* PROBLEM STATEMENT: From the passage on leaders' COVID-19 rhetoric below, copy the words word for word, starting at "Against this backdrop, the" and ending after "needed than ever.".

* TEXT PASSAGE:

Published online by Cambridge University Press: 07 December 2023
Introduction
The COVID-19 pandemic had all the hallmarks of any crisis: novelty and unusual circumstances; urgency and time constraints; conflicting, limited, or misleading information and a need for governments, leaders, and authorities to expedite a rapid and effective action plan under conditions of extreme pressure. The COVID-19 pandemic was, however, unlike any other crises in recent times. It was a healthcare, economic, humanitarian, and social crisis, presenting a multitude of challenges and effects and shaping the future global risk landscape (World Economic Forum 2020). It had the characteristics of a cascading ‘flash’ crisis (James and Wooten 2010), as well as of what D’Auria and De Smet (2020: 2) describe as a ‘landscape scale’ crisis: ‘an unprecedent disruptive event of massive scale, the sheer unpredictability of which results in high levels of uncertainty that leads to disorientation, a feeling of loss of control, and strong emotional disturbance’.
Against this backdrop, the present study examines the political pandemic rhetoric of five national leaders, all of whom were called upon to tackle the pandemic between February and November 2020. Based on a corpus of speeches from the leaders of five democratic countries around COVID-19, we aim to demonstrate how political actors responded to the pandemic's exigence and rhetorical situation (Bitzer 1968) and in a way that was deemed strategically ‘appropriate to the moment’ (Martin 2015). Furthermore, we attempt to identify the discursive, rhetorical, and argumentative modalities by which the leaders tried to build their legitimacy and authority in a crisis moment when it was particularly fragile and more needed than ever.

Screenshot grounding data:
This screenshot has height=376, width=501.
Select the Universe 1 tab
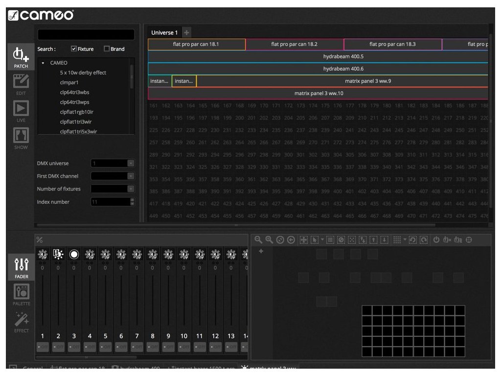pyautogui.click(x=164, y=33)
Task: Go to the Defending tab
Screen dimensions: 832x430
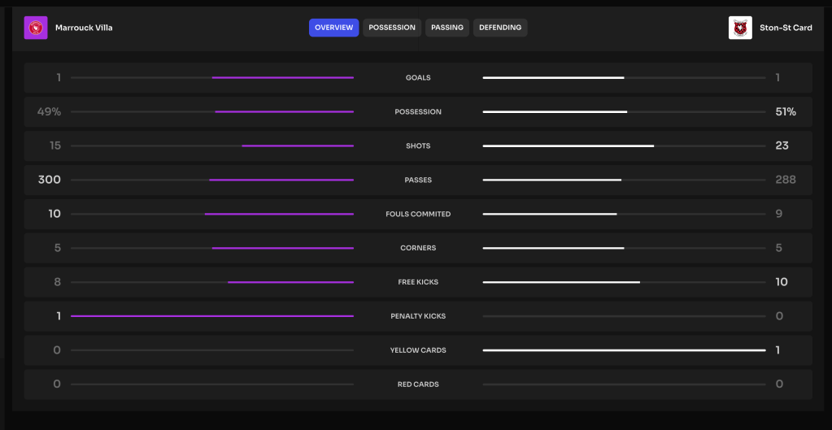Action: coord(500,28)
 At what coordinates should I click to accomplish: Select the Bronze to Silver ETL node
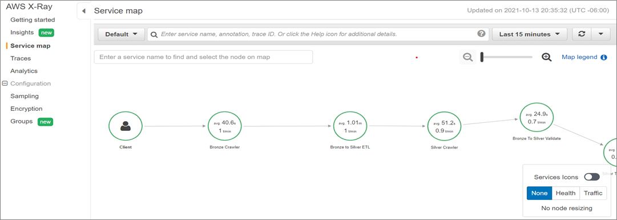point(350,126)
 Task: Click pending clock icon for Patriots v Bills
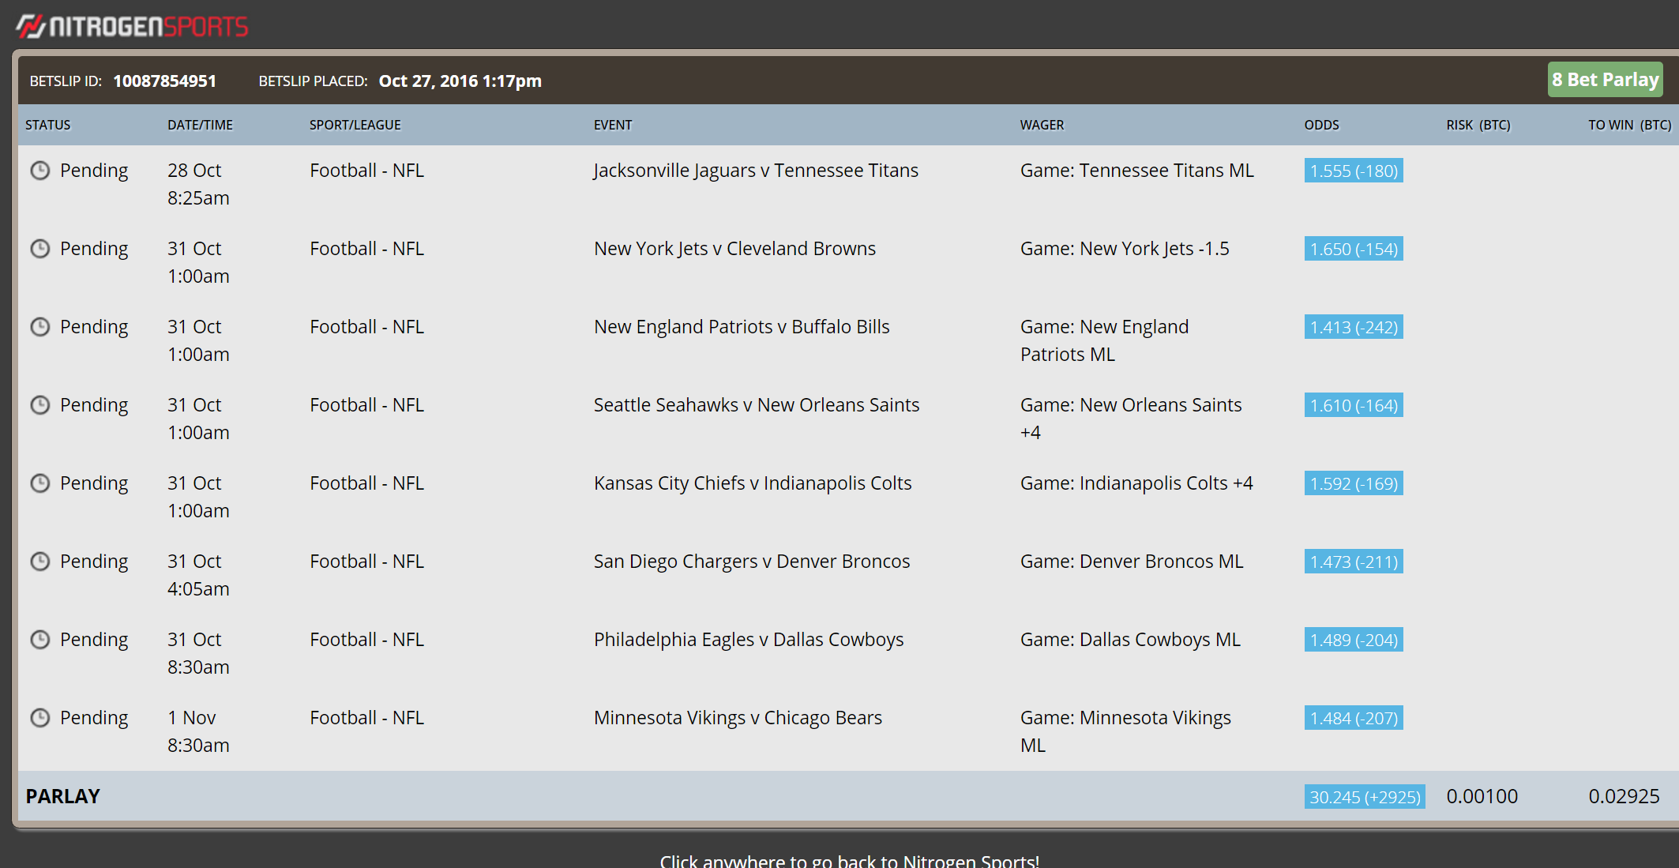pos(40,327)
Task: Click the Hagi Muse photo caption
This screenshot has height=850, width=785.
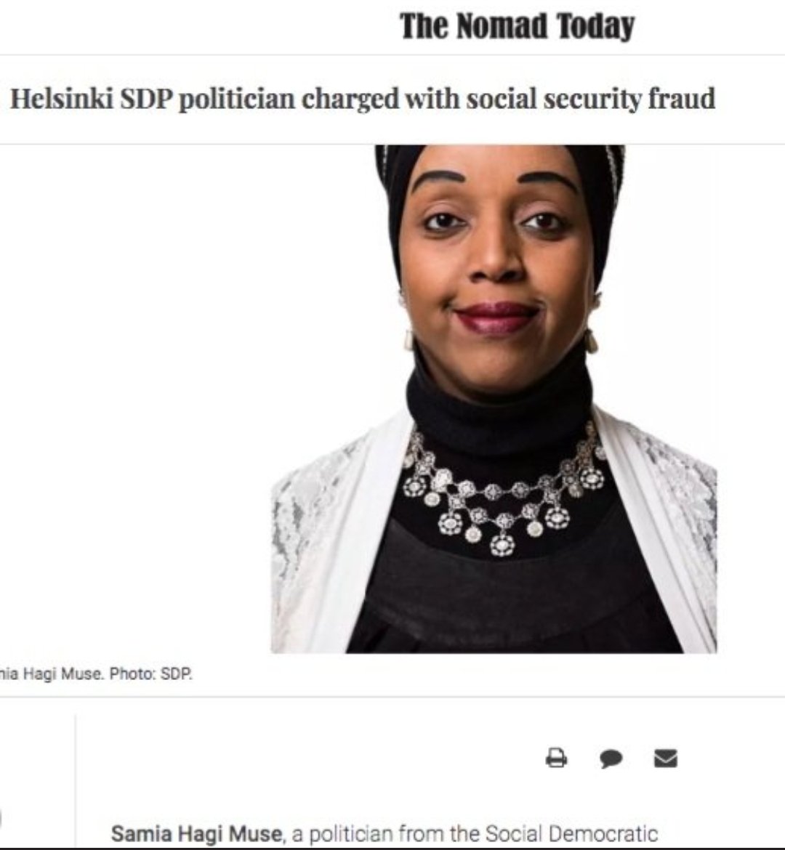Action: point(95,673)
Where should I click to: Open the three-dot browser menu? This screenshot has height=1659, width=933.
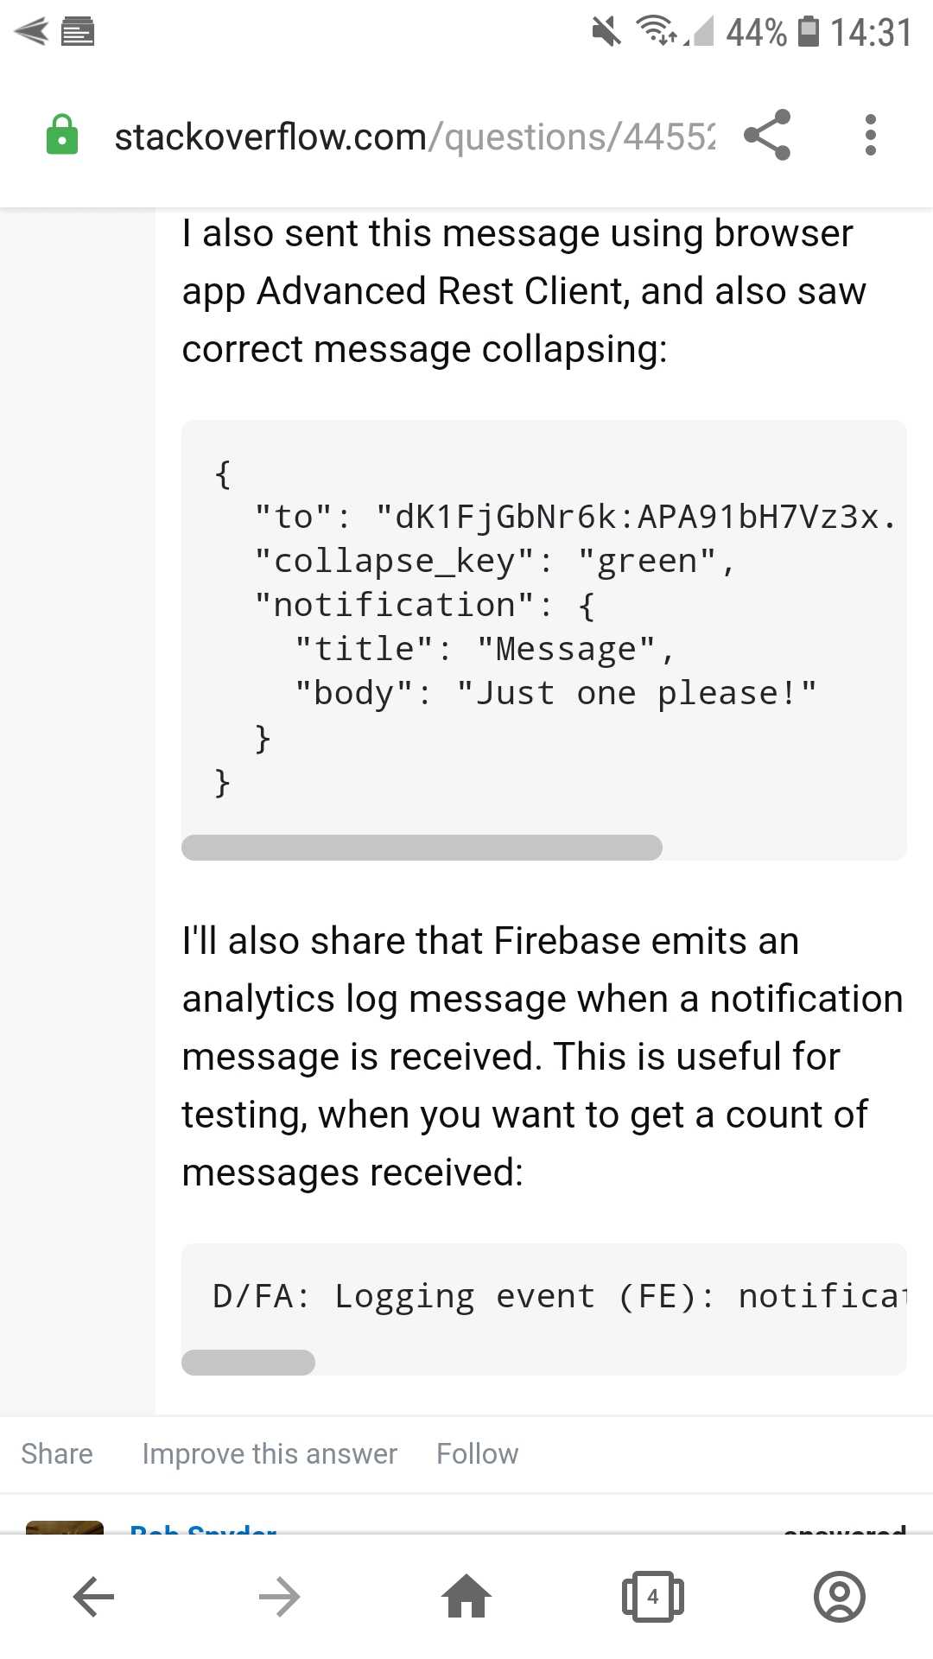pyautogui.click(x=870, y=135)
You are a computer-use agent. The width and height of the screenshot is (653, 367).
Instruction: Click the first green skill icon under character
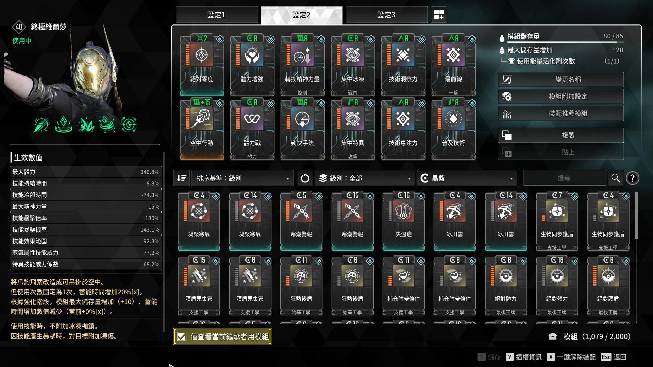[x=41, y=124]
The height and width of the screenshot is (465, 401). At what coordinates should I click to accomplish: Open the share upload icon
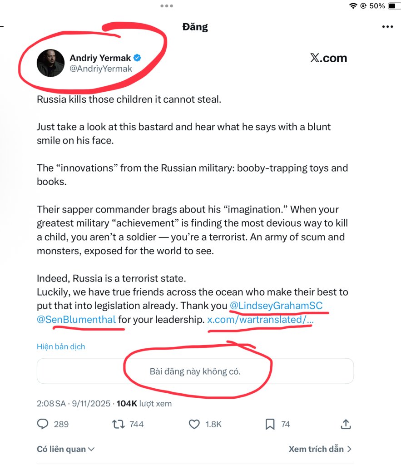(x=346, y=424)
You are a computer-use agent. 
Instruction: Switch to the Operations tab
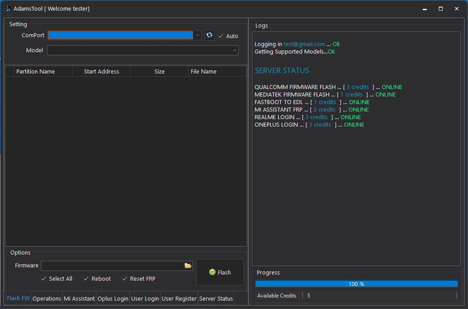[46, 298]
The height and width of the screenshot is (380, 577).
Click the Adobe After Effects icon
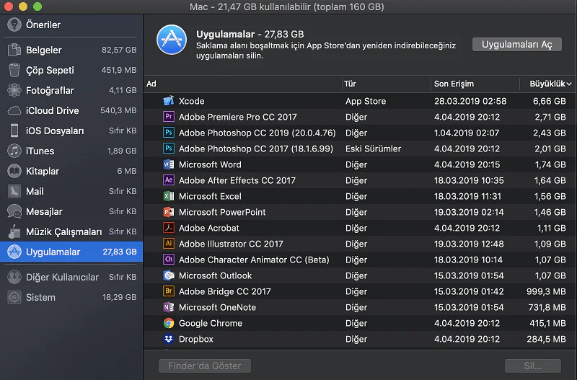click(169, 180)
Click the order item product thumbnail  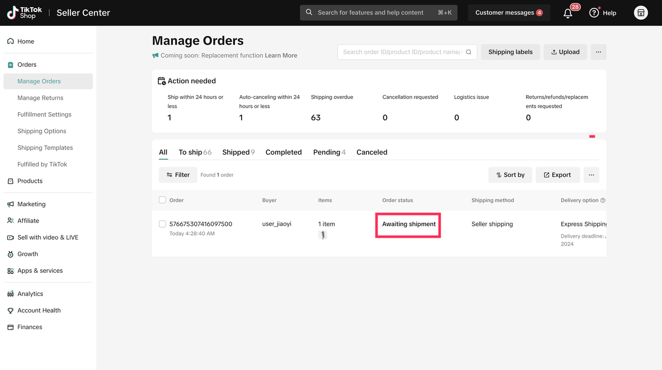point(323,235)
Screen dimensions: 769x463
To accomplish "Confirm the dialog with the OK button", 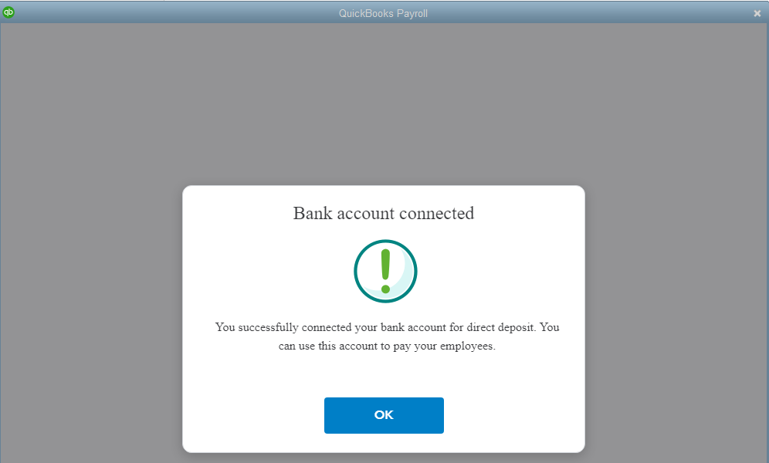I will point(384,415).
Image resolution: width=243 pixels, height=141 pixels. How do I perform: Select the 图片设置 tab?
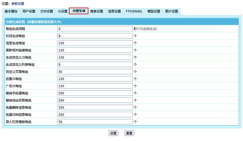[x=172, y=12]
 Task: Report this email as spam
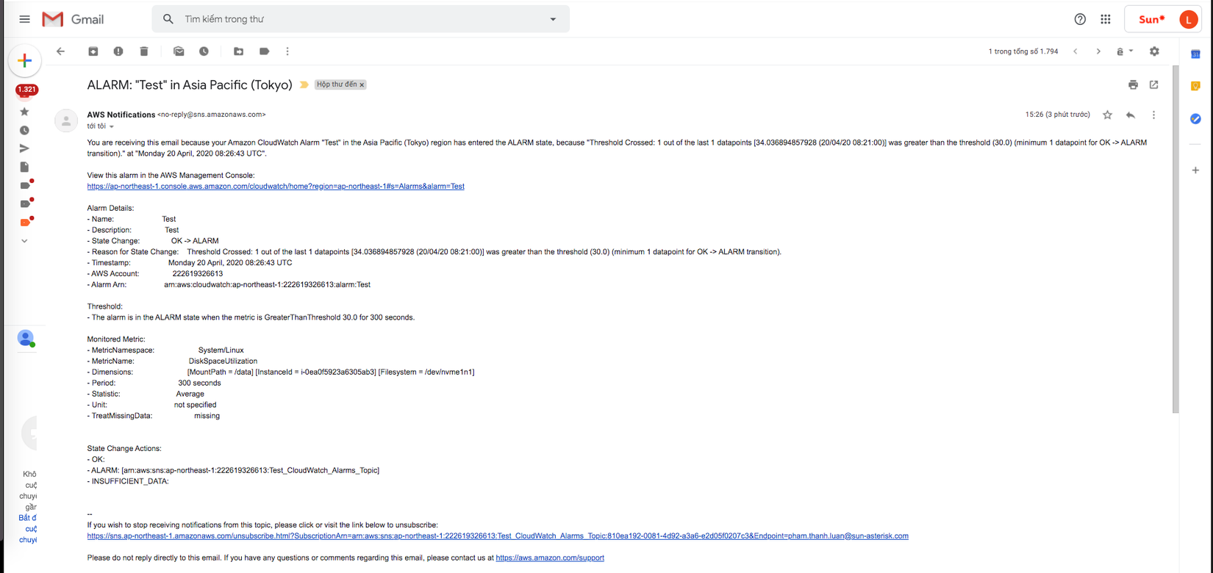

* RESPONSE AREA:
Against this backdrop, the present study examines the political pandemic rhetoric of five national leaders, all of whom were called upon to tackle the pandemic between February and November 2020. Based on a corpus of speeches from the leaders of five democratic countries around COVID-19, we aim to demonstrate how political actors responded to the pandemic's exigence and rhetorical situation (Bitzer 1968) and in a way that was deemed strategically ‘appropriate to the moment’ (Martin 2015). Furthermore, we attempt to identify the discursive, rhetorical, and argumentative modalities by which the leaders tried to build their legitimacy and authority in a crisis moment when it was particularly fragile and more needed than ever.